And in 1958 he publishes a tract that he hands out to various people in and
around his society called "The Politician," in which he says that Dwight David
Eisenhower is a dedicated and conscious agent of the communist conspiracy and
has been so for his entire adult life. In other words, the president's a
communist, and we are in the clutches of a conspiracy.

Now, later on he expands that conspiracy out. Actually, the communists aren't –
are just the tools of an even more sinister force led by the Council of Foreign
Relations and the Trilateral Commission and the Bilderberg Group and this group
that's been trying to assert its domination of the world. That conspiratorial
view is really at the heart of what Welch is talking about.

Skousen has it too. It's this idea that - and he picks up on the later stuff in
particular. It's this idea that the communists are out there, and almost
anything that you can name, including objections to the Mormon Church not
having black clerics, all of this is inspired by – all these attacks are
inspired by the communist conspiracy. He's very conspiratorial-minded.

So the two are always there, in Skousen as well as in Welch.

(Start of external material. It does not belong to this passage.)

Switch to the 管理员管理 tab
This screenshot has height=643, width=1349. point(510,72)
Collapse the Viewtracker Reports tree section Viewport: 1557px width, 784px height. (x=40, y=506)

GROSS: So exactly what was the John Birch Society when it was founded? Like did
it have, was it a membership organization? Did you pay dues to belong? How many
people were a part of the group? How powerful was it? And what were the core
principles it stood for?

Mr. WILENTZ: The John Birch Society was founded in 1958 at a meeting in
Indianapolis in which Robert Welch presided for a couple of days, actually, and
you know, read his manifesto of what's going wrong, which later became known as
the Blue Book of the John Birch Society.

And it was a membership organization, very much so, with Welch as – I mean, in
some ways – he doesn't say this explicitly - in some ways it's a kind of parody
or imitation of, you know, a Marxist-Leninist group, insofar as you had the
founder, Robert Welch, who was the man in charge of everything. He had a board
of advisors, which was publicly known, people knew who they were, who were his
advisors - kind of, I don't know, his politburo or something. And they would
advise him on policy, but he would have the last word on what the John Birch
Society would do.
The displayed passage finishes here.